Nelson v. City of Seattle

395 P.2d 82, 64 Wash. 2d 862, 1964 Wash. LEXIS 419
CourtWashington Supreme Court
DecidedAugust 27, 1964
Docket36724
StatusPublished
Cited by8 cases

This text of 395 P.2d 82 (Nelson v. City of Seattle) is published on Counsel Stack Legal Research, covering Washington Supreme Court primary law. Counsel Stack provides free access to over 12 million legal documents including statutes, case law, regulations, and constitutions.

Bluebook
Nelson v. City of Seattle, 395 P.2d 82, 64 Wash. 2d 862, 1964 Wash. LEXIS 419 (Wash. 1964).

Opinion

Finley, J.

This is a certiorari proceeding brought to review the validity of rezoning ordinance No. 91078 of the city of Seattle, which will have the effect of permitting the construction of a high-rise housing facility in an area of downtown Seattle previously restricted to buildings no more than 35 feet in height.

The present action represents possibly the closing round of an extensive legal battle waged by the appellants, the owners of three properties abutting the rezoned area, in opposition, direct and indirect, to a specific project proposed by the Seattle Housing Authority. In 1961, the Authority filed with the Seattle City Council an application for approval of a site for a housing project for persons of low income, specifically designed for elderly persons. The project is a 300-unit, 17-story apartment building, to be located bordering the new Seattle freeway at approximately Eighth and James Streets. So located, it would allegedly damage the appellants substantially, destroying business and private parking facilities and the view to the west. The approval of the site by the City Council was required by *864 the cooperation agreement between the Housing Authority and the city.

The request for approval of the site was referred to the Parks and Public Grounds Committee of the City Council, where a public hearing was held concerning the advisability of the location. At that hearing the appellants presented their objections, including such matters as danger to elderly occupants from the fire hazard in the proposed building, and the possible effect on elderly persons of air pollution, traffic hazards and noise. After the hearing the Committee recommended that the site be approved for an elderly housing project.

At this point appellant Brown sought a -writ of prohibition, which was dismissed by the superior court. His appeal to the Supreme Court concerning that writ was dismissed on stipulation, Brown reserving the right to take all appropriate legal steps to prevent effective rezoning of the area to permit the proposed construction. The area in question was at that time zoned “RM” (multiple residence, low density), which restricted the height of buildings to 35 feet. The project was, therefore, not possible of consummation until the area could be rezoned to “RMH” (multiple residence, high density), which would remove the height restrictions and permit the construction of a 17-story unit.

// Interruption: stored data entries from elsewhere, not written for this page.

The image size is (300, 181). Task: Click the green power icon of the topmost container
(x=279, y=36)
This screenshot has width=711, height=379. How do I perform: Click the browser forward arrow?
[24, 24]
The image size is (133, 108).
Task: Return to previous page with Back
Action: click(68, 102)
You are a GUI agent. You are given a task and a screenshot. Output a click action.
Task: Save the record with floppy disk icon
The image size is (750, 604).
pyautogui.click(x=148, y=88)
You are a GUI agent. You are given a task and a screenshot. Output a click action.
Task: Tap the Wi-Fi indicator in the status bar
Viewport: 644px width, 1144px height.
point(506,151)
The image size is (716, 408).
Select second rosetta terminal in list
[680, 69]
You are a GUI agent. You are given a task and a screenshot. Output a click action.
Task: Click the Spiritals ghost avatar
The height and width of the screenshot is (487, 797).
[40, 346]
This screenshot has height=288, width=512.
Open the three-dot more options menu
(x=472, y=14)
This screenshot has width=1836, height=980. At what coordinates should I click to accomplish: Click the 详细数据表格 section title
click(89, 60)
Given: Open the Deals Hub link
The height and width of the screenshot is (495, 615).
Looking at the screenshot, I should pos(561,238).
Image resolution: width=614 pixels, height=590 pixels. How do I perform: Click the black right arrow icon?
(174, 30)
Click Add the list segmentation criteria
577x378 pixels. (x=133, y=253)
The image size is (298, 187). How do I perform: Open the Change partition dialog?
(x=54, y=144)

The City Council accepted the recommendation and adopted resolution 18990, approving the site; whereupon, the Housing Authority applied for the rezoning, the granting of which forms the subject matter of the present action. The City Council referred the question of whether the area should be rezoned from “RM” to “RMH” to the City Planning Commission, where public hearings were held and a favorable report returned to the City Council. Receiving the recommendation, the City Council held yet another public hearing on the advisability of the zone change, after which ordinance No. 91078 was passed, changing the zoning of the area to “RMH”. The appellants appeared at both public hearings and objected to the proposed rezoning. Although the Planning Commission main *865 tained that the only considerations germane to zoning were those of area-wide impact rather than evidence of specific proposed uses, and so prefaced its favorable recommendation to the City Council; nevertheless, the appellants were permitted to introduce extensive testimony (from many witnesses) criticizing the suitability of the project for the elderly. In the hearing before the City Council, oral argument was again received from the appellants, and the written materials filed with the Planning Commission were made available to the members of the Council.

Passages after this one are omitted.